BEGIN

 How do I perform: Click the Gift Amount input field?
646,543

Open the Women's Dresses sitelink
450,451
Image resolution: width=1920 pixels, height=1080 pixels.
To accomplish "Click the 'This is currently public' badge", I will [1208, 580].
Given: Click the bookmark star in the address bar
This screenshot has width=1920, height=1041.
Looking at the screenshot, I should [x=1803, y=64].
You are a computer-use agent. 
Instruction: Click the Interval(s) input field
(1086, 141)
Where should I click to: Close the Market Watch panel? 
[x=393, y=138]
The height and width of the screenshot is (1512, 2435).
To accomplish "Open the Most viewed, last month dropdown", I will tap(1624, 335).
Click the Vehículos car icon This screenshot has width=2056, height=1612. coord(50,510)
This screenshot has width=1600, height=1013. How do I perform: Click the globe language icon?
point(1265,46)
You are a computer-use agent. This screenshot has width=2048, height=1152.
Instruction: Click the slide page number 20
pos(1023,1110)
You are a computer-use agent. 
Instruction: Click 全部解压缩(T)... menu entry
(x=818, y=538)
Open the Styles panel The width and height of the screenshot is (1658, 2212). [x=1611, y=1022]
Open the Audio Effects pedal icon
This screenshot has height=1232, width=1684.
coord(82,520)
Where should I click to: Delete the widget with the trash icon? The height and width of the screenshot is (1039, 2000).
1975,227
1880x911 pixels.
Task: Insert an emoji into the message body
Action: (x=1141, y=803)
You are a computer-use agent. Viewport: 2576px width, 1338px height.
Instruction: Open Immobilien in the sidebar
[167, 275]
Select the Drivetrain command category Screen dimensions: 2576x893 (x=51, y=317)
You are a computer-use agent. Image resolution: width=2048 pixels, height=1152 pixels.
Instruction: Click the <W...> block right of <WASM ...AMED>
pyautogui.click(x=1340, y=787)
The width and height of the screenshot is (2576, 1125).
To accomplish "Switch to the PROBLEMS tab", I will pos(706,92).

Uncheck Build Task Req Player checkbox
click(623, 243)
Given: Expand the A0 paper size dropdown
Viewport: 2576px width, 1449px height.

END

__Exercise description__: From the records above, quote only the lines running from the line with "Open the Women's Dresses sitelink" to the line with "Click the Vehículos", both lines included.

__Response area__:
Open the Women's Dresses sitelink
450,451
Image resolution: width=1920 pixels, height=1080 pixels.
To accomplish "Click the 'This is currently public' badge", I will [1208, 580].
Given: Click the bookmark star in the address bar
This screenshot has width=1920, height=1041.
Looking at the screenshot, I should [x=1803, y=64].
You are a computer-use agent. 
Instruction: Click the Interval(s) input field
(1086, 141)
Where should I click to: Close the Market Watch panel? 
[x=393, y=138]
The height and width of the screenshot is (1512, 2435).
To accomplish "Open the Most viewed, last month dropdown", I will tap(1624, 335).
Click the Vehículos car icon This screenshot has width=2056, height=1612. coord(50,510)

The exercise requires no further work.